_WHAT THE EXERCISE ASKS_.
Please copy every one of the rows below word for word, leaving the pictures out.

[Records from a collection]
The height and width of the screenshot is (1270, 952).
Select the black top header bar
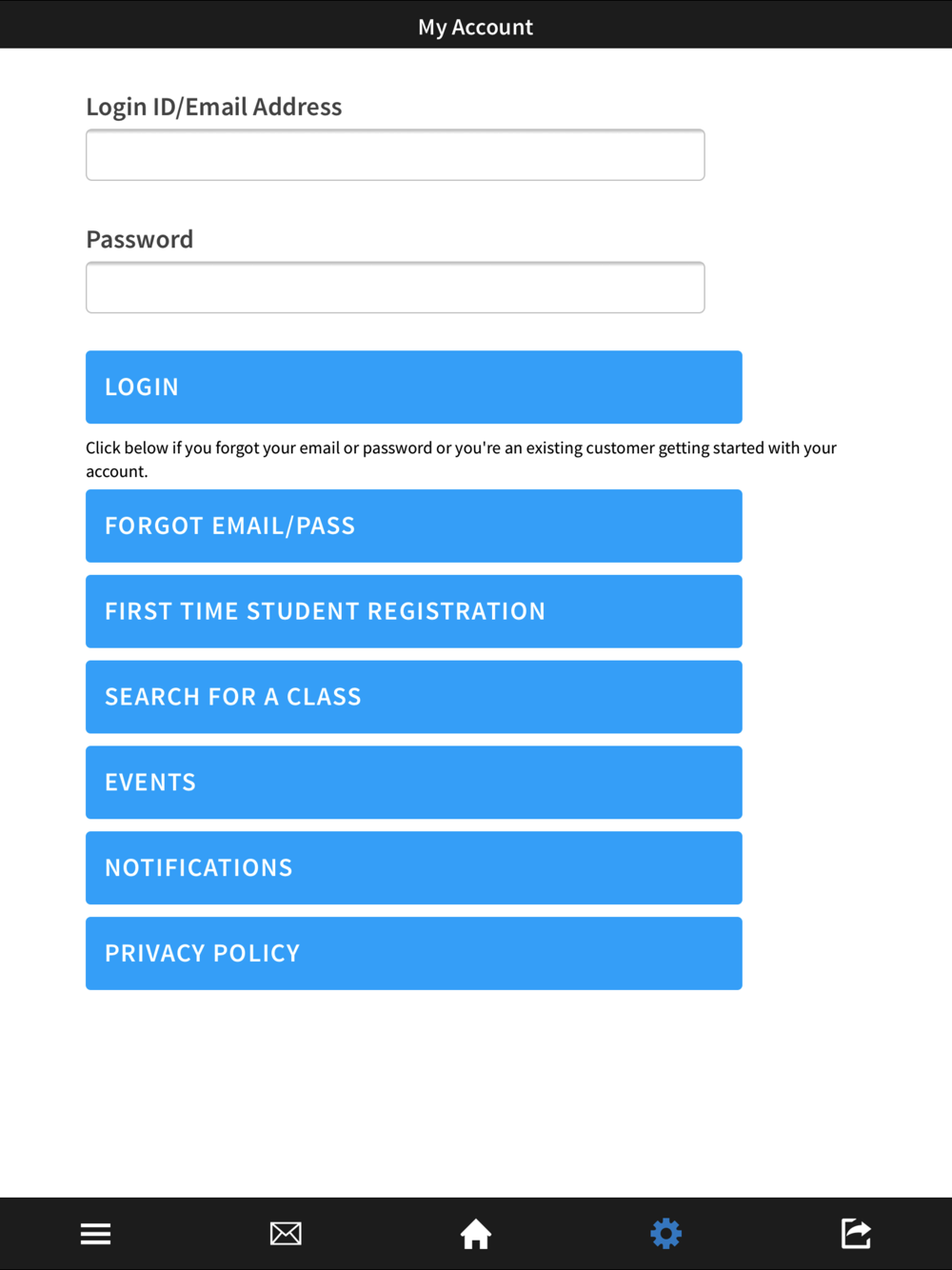[x=476, y=24]
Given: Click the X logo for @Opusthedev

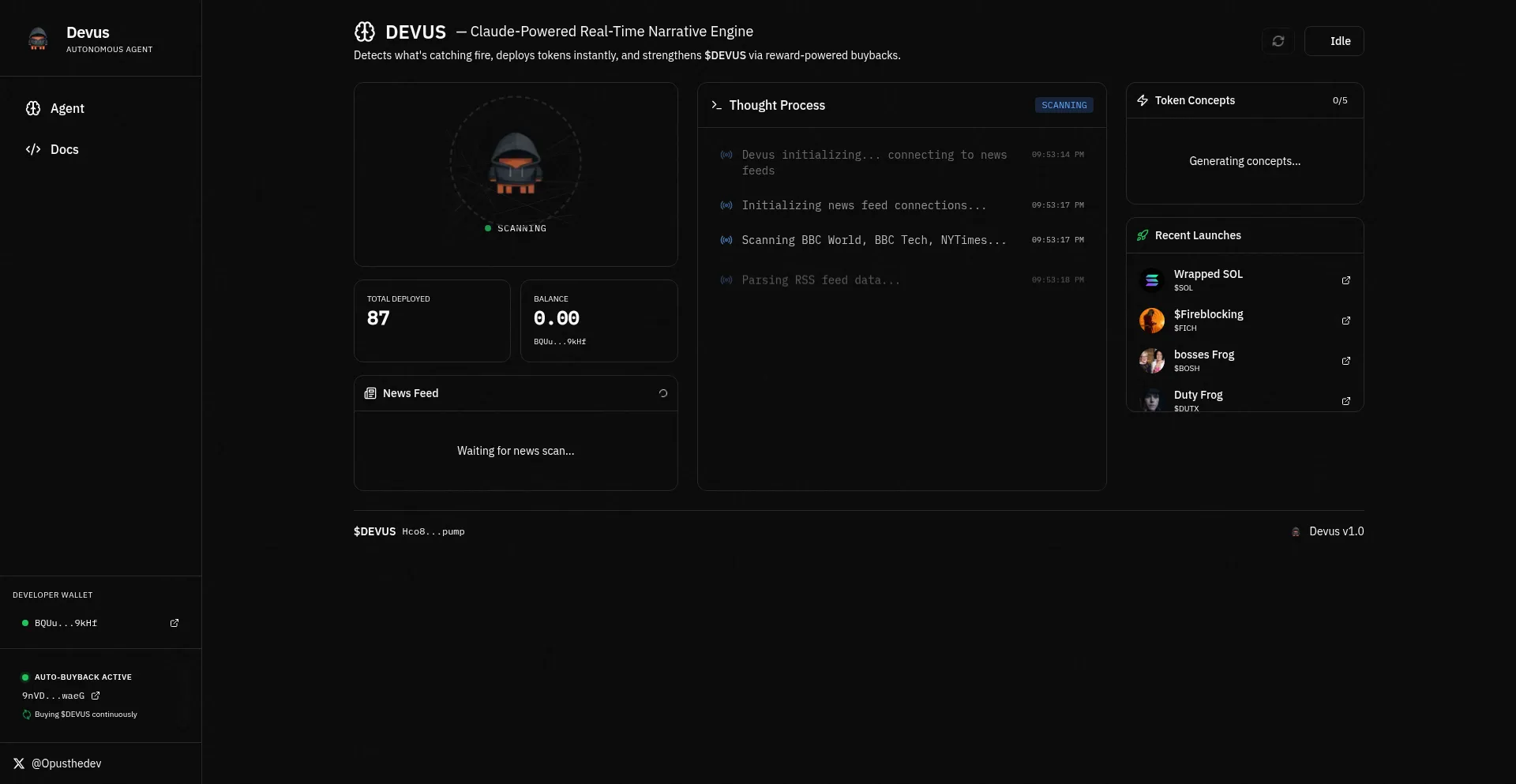Looking at the screenshot, I should (x=19, y=764).
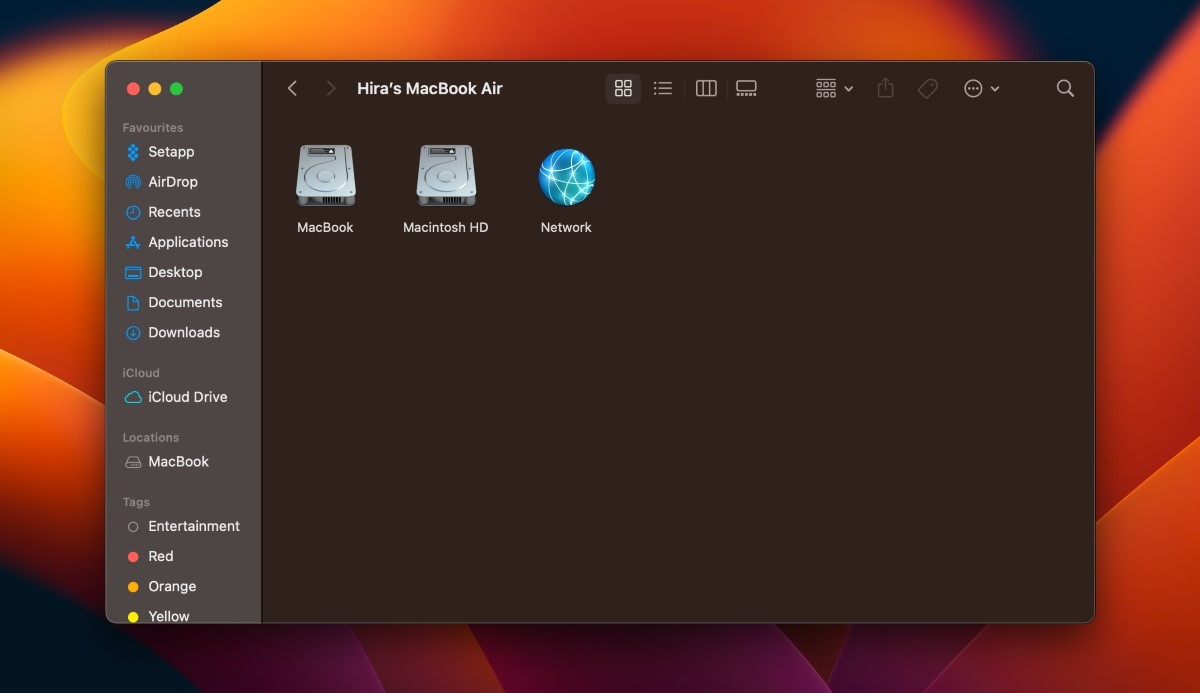Screen dimensions: 1200x693
Task: Click the back navigation chevron
Action: (x=292, y=88)
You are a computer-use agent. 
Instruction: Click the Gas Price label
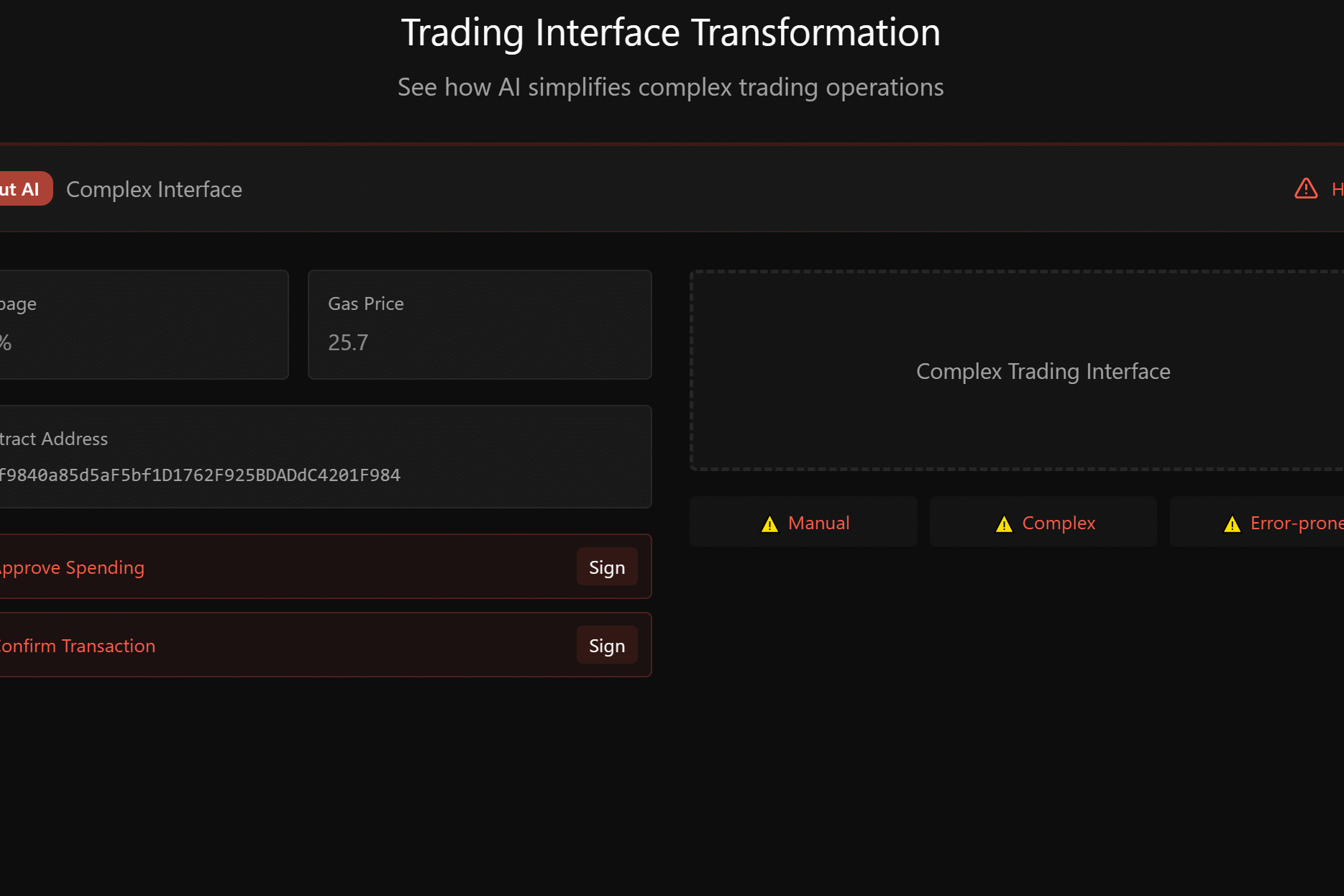point(365,303)
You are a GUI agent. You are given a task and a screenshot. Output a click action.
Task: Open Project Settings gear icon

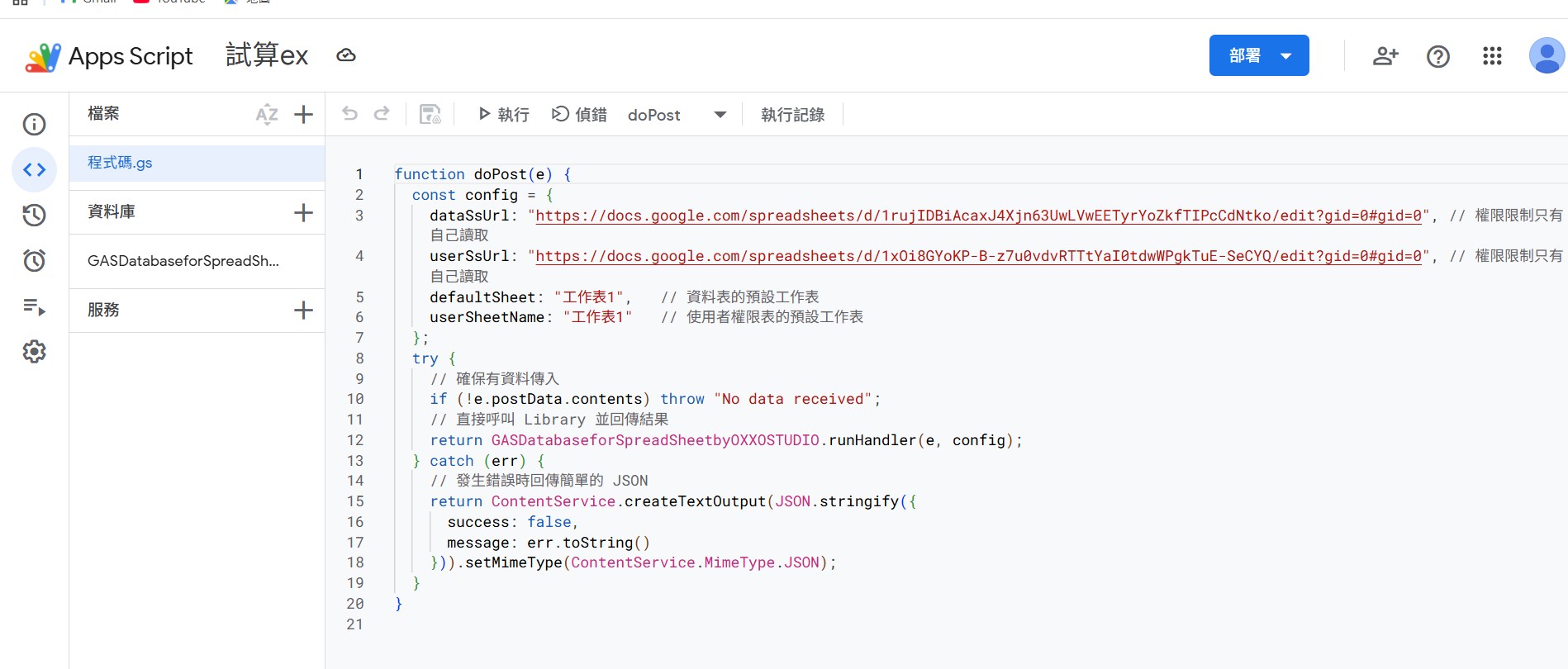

_SOLVED PROBLEM_.
The height and width of the screenshot is (1270, 952).
Select the black top header bar
[x=476, y=24]
Given: Click the X logo for @Opusthedev

Looking at the screenshot, I should (x=19, y=764).
Screen dimensions: 1200x693
Task: Click the back navigation chevron
Action: (x=292, y=88)
You are a computer-use agent. 
Instruction: Click the Gas Price label
point(365,303)
You are a GUI agent. You are given a task and a screenshot. Output a click action.
Task: Open Project Settings gear icon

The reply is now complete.